I didn’t have a copy of Writer’s Market. I scarcely knew the rules. I wasn’t going to try an agent–those people were all scary. I knew the publishing houses as a genre reader. Why not give it a try?
Perhaps if I’d listed an age in my query letters, they might have been a bit more forgiving. The responses were neither quick, nor kind, nor terribly helpful. Indeed, they rendered such a shock to a budding writer’s system that it was a good 20 years before I tried again.
I didn’t stop writing. I’ve been writing continuously throughout my life. I had a short story website where I self-published my own weird hypertext fiction. I had stories on the side. NaNoWriMo gave me license to break from real life and info-dump entire first drafts in single sittings.

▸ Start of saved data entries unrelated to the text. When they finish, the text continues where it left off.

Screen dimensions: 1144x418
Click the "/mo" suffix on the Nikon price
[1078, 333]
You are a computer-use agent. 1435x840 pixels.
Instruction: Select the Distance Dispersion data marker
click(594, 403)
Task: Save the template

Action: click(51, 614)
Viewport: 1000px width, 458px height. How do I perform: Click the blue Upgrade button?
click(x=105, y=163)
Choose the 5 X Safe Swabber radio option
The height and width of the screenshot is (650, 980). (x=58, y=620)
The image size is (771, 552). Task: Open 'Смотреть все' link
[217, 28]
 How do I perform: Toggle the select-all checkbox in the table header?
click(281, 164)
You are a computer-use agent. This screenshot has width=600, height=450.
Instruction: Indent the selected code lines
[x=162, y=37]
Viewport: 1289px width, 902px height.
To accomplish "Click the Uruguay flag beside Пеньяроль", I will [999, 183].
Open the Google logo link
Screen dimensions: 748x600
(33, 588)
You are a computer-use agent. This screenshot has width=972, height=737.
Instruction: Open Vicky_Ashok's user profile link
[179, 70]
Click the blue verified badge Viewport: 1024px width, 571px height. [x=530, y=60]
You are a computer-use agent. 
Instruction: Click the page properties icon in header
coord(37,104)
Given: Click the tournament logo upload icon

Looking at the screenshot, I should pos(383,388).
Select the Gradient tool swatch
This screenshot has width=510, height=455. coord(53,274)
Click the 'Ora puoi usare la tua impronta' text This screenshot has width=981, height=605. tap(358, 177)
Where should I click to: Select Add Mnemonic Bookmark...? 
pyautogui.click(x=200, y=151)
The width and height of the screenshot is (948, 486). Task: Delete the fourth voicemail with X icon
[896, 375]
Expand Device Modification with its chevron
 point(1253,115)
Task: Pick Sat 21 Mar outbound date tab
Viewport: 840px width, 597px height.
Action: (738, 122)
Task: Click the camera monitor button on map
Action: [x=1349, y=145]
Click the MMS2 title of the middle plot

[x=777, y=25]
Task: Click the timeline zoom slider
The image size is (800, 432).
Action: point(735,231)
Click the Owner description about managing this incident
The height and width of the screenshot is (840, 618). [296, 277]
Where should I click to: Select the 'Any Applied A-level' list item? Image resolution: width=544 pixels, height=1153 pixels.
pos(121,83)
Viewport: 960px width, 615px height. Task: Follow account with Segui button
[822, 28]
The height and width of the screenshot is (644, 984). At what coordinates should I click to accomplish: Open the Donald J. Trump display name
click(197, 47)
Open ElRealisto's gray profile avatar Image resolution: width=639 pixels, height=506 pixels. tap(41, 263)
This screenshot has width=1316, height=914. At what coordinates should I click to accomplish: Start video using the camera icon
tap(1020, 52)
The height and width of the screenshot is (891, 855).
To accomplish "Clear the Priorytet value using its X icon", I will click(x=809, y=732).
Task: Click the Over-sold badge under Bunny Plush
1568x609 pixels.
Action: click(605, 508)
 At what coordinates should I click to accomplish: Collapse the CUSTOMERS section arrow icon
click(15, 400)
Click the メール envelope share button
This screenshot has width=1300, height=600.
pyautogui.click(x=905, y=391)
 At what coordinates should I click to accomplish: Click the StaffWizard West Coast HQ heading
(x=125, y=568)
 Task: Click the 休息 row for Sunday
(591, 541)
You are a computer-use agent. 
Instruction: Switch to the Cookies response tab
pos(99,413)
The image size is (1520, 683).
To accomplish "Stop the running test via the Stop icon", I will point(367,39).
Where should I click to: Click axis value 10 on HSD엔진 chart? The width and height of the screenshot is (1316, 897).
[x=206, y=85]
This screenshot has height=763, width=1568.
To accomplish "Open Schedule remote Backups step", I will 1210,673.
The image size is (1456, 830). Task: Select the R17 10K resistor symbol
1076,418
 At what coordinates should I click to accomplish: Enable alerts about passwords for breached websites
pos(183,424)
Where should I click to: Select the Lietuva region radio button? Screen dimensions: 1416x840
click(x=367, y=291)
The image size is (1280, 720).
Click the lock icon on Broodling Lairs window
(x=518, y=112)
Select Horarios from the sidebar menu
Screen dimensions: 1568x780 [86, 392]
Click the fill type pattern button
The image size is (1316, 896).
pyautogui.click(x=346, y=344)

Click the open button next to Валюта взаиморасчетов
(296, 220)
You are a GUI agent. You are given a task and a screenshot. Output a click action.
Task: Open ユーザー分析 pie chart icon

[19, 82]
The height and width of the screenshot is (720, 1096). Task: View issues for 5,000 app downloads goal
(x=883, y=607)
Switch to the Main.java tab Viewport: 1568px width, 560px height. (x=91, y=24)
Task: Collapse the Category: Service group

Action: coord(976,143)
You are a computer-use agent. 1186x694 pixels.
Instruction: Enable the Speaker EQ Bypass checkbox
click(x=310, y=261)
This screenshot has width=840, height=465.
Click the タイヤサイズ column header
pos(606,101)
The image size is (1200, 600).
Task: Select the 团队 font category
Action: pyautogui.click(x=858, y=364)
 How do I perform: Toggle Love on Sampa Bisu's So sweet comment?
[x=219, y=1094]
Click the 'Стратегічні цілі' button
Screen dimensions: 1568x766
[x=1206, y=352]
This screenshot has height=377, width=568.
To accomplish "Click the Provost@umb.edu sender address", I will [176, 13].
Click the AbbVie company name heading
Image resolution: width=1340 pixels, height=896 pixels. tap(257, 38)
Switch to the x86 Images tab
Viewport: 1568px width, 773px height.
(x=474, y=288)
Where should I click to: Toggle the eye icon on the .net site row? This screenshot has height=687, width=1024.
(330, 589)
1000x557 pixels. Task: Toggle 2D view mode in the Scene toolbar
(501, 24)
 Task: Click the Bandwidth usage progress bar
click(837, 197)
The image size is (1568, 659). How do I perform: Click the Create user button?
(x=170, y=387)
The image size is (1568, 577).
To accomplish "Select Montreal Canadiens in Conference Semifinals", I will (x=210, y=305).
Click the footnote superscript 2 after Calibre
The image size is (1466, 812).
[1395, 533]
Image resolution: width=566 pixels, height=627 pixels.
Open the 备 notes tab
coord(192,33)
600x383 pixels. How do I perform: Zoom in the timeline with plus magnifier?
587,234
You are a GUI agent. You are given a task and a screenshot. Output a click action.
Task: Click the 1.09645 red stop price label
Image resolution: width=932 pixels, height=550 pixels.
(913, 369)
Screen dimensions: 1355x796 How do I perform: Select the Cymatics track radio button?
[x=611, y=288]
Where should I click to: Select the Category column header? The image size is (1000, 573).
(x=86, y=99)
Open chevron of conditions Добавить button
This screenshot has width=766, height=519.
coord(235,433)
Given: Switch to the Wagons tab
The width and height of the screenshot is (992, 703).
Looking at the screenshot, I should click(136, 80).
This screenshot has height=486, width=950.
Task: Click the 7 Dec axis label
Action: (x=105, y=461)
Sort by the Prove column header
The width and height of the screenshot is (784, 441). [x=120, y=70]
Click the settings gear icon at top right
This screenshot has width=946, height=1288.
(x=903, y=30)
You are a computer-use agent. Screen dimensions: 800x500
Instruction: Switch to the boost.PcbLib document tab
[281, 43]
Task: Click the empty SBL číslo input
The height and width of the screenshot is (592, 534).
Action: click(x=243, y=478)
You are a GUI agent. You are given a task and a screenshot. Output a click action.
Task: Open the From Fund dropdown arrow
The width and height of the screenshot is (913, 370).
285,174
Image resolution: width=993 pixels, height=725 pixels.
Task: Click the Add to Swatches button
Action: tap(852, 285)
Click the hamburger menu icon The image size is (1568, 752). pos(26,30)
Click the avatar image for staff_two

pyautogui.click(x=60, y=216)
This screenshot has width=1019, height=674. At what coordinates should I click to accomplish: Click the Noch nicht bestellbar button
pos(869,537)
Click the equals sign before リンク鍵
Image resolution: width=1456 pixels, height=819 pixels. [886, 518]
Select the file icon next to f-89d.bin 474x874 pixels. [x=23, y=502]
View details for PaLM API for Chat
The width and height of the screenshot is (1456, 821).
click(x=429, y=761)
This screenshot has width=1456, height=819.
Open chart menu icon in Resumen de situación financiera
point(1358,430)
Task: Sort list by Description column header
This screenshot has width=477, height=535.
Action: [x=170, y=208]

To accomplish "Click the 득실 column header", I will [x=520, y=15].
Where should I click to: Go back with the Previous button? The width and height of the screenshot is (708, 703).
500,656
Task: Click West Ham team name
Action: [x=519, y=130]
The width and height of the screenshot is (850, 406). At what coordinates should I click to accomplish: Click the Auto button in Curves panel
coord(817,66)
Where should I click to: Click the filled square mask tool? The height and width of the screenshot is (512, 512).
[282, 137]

But publishing was always tomorrow’s problem. And I regret that I didn’t get over that sooner.
On Writing telegraphs the years of rejection letters Stephen King received as a boy through the railroad spike he used to hold them all. I don’t think I kept those initial letters. (For that matter, the novel and its two sequels are lost to antiquity.) (Trust me, it’s for the best.) It’s one thing to hear about the long struggle to get from ‘aspiring’ to ‘accomplished.’ It’s another to live through it. And it took me a long time to accept that the journey was not going to be a handful of steps.
So I’ve pulled the bandage off. There’s a faint mark on my psyche still; it had been there so long. And now I’m trying. Querying agents. Shopping stories. Editing all these manuscripts I’ve collected over time. The rejection letters are digital, but the pile is helping to build a respectable callus where my thin skin used to be.
I’ve been writing for decades.
I’m new to this.
It’s an odd dichotomy to balance. I wish I had started sooner. Because now … now, I need to make up for lost time.